John Textor, dono da SAF Botafogo, em visita ao Nilton Santos -  Vitor Silva/Botafogo
John Textor, dono da SAF Botafogo, em visita ao Nilton Santos Imagem: Vitor Silva/Botafogo

Colaboração para o UOL, em São Paulo

23/06/2022 15h35

Em sua primeira entrevista ao vivo no Brasil, desde que se tornou sócio majoritário da SAF do Botafogo, o norte-americano John Textor abordou diversos temas relacionados ao futebol brasileiro. E um dos assuntos que chamou a atenção, durante sua participação no programa "Seleção SporTV', foi a violenta invasão ao Centro de Treinamento do clube por parte de torcedores organizados.

Para o novo mandatário do clube carioca, "aquela invasão dos torcedores foi transmitida em todo o mundo, e está impactando em todas as minhas conversas com jogadores, para possíveis contratações. Nunca vi isso no futebol, e lá fora isso teve muito mais impacto do que aqui. Não quero citar nomes específicos de jogadores [ao ser questionado sobre Zahavi], mas a questão da segurança é importante para ele e sua família. É preciso ter cuidado".

"Eu vi as imagens da invasão ao CT, e os mesmos torcedores que estavam batendo no peito dizendo que iria fazer isso para cobrar os jogadores são os que me pedem contratações. Agora, essas possíveis contratações podem não vir mais justamente por conta de atitudes como essas", criticou o norte-americano, que precisou explicar a pessoas próximas sobre essa estranha relação de 'amor e ódio' existente nas torcidas brasileiras.
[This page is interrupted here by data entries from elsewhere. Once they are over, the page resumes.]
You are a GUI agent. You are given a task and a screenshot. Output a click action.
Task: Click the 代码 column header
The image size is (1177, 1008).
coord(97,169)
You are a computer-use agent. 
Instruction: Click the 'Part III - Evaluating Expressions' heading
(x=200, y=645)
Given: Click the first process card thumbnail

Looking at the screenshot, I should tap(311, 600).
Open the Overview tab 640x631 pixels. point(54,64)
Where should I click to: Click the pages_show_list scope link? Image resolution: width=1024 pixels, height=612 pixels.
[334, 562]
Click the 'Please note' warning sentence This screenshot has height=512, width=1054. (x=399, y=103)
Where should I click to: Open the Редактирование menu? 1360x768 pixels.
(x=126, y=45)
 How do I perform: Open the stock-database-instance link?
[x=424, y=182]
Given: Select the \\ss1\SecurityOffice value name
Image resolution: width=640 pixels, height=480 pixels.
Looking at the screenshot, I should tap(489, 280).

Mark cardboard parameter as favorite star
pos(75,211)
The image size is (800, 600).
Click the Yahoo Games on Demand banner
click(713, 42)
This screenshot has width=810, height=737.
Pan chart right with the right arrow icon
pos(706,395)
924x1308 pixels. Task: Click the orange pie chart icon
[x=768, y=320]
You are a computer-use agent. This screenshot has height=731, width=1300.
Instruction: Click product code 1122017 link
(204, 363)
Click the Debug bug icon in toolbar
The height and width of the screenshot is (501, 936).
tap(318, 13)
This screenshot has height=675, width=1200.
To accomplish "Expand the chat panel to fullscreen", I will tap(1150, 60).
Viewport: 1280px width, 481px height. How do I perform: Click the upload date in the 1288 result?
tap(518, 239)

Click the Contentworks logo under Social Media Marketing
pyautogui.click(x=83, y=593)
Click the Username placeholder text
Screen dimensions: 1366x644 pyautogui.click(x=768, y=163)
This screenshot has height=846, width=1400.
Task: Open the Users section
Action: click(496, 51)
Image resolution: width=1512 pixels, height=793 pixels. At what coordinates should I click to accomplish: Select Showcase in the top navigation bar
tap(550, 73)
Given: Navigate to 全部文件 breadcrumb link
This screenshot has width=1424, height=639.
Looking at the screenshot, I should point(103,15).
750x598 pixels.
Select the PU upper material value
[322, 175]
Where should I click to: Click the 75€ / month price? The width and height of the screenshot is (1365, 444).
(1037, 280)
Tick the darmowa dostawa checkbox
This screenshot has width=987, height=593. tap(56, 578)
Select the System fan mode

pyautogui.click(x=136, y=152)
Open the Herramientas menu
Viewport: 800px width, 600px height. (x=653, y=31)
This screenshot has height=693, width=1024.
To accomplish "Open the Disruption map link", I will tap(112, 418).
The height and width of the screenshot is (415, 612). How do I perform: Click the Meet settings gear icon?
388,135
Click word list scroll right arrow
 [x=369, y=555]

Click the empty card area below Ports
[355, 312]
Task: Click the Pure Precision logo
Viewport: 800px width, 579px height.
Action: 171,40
Por fim, Textor fez um pedido especial aos torcedores - que costumam ir em peso ao estádio Nilton Santos, deixando o Botafogo com a sexta melhor média de púbico neste Brasileirão: "Sobre o torcedor que quer ir no estádio vaiar, criticar, por estar frustrado, eu entendo. Mas, no estádio, peço que apoiem mais, que incentivem, são coparticipantes, para que os jogadores possam render mais também".